Together, the two studies suggest that the benefits of taking Prozac far outweigh the risks, and that the risks can be managed if patients are observed closely in the first two weeks of therapy, several experts said.


"This study shows that the drug is definitely worth the risk," said Dr. Thomas R. Insel, director of the National Institute of Mental Health. "And after all the work that went into the study, the clear results we got out of it, I would hate to see those findings ignored."

But studies are only part of the story. As it did in earlier proceedings, the committee will hear from family members of those who committed suicide while taking antidepressants. In the past, the heartbreaking anecdotes have shaken many committee members and led them to push for stronger warnings than agency officials originally suggested.

That dynamic may play out again. The agency has already promised to include in the inserts in antidepressants' packaging a summary of its analysis of the 22 trials. Two agency officials acknowledged privately that the committee was also likely to press the agency to strengthen the labels' suicide warnings. The F.D.A. generally follows the recommendations of its advisory committees. In the only recent public testimony by agency officials regarding the controversy, Dr. Janet Woodcock, the agency's acting deputy commissioner for operations, explained before a House subcommittee on Thursday why the agency had refused to bar doctors from prescribing most antidepressants to children, as British health authorities did late last year.

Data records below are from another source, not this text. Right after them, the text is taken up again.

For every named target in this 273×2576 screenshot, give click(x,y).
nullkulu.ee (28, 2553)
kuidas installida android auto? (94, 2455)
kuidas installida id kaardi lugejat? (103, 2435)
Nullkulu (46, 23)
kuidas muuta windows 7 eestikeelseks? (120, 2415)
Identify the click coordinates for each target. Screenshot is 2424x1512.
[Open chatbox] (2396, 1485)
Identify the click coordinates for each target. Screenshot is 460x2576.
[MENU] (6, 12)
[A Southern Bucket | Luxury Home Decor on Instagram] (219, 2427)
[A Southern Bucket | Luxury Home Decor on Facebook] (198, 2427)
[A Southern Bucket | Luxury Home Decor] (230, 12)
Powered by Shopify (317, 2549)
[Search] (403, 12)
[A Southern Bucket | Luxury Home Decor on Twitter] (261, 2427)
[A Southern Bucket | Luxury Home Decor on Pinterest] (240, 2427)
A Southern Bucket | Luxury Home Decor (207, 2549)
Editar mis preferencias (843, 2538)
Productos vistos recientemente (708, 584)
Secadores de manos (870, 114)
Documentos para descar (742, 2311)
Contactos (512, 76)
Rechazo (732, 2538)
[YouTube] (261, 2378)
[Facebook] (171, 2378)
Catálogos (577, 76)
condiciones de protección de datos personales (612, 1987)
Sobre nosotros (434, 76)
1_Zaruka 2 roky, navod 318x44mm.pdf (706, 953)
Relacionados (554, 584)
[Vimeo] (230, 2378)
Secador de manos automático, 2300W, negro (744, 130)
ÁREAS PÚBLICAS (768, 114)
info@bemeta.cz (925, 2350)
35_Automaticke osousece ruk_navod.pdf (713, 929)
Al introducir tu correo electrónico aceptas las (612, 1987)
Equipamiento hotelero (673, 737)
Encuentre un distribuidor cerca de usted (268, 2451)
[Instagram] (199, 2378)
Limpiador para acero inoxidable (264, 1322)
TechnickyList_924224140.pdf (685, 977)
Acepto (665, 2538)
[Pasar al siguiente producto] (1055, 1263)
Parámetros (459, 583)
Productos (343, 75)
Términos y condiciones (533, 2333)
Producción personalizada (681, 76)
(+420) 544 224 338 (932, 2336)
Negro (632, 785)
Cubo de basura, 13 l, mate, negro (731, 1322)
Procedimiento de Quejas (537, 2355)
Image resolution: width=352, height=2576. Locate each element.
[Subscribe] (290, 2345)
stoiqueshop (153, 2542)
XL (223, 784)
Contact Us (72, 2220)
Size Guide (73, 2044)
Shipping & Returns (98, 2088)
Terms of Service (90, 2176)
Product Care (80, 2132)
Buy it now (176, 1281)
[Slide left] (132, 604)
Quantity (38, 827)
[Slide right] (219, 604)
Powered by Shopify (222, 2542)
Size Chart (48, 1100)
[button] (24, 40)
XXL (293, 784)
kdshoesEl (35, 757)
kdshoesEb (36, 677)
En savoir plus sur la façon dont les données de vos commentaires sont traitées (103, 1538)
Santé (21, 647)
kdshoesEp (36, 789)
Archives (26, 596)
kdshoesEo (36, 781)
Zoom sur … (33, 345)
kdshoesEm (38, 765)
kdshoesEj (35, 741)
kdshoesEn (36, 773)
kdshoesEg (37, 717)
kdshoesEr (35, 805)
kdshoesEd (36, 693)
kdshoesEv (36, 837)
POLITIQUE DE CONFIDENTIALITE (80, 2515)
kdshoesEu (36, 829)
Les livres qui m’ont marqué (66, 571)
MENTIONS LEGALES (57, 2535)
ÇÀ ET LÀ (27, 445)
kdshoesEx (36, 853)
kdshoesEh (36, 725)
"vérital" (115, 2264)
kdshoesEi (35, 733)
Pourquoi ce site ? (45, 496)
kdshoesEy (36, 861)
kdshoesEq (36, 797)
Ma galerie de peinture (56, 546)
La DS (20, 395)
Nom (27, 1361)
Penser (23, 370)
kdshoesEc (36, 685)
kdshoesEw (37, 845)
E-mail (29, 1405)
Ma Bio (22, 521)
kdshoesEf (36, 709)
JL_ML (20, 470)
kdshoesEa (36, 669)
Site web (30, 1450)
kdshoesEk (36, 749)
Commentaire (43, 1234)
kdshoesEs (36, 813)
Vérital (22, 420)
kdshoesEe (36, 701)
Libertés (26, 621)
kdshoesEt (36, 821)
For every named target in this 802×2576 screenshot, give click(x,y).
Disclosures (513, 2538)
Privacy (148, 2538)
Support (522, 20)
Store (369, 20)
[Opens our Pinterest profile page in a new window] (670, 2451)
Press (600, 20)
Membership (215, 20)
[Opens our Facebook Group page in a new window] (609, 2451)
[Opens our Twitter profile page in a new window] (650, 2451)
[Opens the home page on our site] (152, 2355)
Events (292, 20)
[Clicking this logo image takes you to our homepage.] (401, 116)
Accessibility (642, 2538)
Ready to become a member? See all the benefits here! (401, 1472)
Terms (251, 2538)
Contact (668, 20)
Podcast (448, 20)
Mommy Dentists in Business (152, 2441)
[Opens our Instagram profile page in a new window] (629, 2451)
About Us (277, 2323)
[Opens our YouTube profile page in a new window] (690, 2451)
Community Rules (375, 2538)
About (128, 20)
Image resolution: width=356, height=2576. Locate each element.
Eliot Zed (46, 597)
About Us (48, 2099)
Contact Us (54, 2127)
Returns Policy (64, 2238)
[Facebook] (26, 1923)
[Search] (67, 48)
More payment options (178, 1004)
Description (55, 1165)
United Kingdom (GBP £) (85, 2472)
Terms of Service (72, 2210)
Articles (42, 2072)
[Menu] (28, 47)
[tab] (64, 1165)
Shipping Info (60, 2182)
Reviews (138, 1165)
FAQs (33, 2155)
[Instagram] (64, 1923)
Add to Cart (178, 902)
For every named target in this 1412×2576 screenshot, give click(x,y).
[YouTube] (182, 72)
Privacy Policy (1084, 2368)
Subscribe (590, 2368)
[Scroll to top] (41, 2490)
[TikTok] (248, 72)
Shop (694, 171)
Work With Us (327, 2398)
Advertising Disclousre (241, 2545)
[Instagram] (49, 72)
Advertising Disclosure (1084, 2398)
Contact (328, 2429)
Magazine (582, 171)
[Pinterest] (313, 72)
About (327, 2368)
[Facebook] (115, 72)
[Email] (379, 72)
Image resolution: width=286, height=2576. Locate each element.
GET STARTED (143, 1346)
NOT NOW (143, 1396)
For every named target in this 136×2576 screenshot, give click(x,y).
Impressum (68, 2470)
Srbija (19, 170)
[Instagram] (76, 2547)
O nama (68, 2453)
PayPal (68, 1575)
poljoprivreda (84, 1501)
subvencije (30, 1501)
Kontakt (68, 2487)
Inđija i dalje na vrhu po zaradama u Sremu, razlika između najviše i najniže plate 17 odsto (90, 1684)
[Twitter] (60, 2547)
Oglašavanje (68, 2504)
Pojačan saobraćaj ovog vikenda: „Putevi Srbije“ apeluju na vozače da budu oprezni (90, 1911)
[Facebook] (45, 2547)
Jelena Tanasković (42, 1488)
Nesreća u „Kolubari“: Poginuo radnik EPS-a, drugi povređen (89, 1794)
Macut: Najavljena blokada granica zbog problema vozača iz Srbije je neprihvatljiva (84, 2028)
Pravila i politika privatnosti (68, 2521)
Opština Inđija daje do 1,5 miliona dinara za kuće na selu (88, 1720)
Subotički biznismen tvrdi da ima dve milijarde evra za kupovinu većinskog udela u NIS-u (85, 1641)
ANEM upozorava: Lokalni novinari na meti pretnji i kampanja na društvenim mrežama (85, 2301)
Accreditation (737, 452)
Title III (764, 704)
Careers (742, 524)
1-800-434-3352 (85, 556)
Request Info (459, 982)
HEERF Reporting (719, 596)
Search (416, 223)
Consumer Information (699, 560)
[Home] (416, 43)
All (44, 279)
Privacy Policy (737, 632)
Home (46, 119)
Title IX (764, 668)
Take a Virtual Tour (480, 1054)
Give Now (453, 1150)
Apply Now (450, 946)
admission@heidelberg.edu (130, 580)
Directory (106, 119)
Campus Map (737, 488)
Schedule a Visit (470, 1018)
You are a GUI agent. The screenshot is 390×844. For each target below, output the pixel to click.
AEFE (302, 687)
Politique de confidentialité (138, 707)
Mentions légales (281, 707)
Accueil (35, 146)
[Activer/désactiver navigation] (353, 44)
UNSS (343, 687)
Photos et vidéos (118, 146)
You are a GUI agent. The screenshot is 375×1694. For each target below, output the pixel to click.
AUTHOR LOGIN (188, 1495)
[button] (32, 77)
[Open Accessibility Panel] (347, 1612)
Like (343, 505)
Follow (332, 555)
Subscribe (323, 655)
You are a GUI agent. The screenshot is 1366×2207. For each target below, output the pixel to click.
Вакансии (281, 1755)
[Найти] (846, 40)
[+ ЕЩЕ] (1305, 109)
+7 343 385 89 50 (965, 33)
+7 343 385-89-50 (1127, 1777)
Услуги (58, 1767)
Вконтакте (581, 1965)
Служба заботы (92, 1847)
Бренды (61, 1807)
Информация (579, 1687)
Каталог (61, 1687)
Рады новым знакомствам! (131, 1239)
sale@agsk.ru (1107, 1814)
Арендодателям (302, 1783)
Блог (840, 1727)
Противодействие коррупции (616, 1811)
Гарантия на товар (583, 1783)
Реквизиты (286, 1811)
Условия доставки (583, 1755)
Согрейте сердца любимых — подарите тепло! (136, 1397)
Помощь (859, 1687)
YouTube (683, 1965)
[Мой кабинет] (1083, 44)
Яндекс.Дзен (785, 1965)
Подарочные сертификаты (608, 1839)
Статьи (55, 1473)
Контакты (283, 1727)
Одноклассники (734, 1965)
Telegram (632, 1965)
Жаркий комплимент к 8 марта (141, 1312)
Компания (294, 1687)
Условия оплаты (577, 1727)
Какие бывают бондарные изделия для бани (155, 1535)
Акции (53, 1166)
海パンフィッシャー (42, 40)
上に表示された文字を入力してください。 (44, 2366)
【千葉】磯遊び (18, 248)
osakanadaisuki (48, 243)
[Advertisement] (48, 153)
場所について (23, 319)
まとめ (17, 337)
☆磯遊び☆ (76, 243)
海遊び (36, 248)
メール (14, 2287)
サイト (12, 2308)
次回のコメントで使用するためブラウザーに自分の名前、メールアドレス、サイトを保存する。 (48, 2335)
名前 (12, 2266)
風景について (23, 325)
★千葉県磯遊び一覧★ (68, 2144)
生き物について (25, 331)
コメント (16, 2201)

The British decided on the prohibition because, authorities there said, none of the drugs except Prozac had proved beneficial in fighting depression in teenagers and children, and several studies appeared to show that they may increase the risk of suicide. With no benefit to recommend the drugs, the British concluded that they were not worth their risks.

By contrast, Dr. Woodcock said the FDA was keenly aware that, without antidepressants, physicians had few tools with which to treat pediatric depression. And she said that the agency's decision to force all of the drugs to include a general warning about the risk of suicide was an appropriate course.

"This is what we know," she said. "We have several positive trials with Prozac. We know these drugs are effective in adults. We know they have not been effective in some trials, in a number of trials." She later added: "And we know the information about suicidality. That is the state of the science."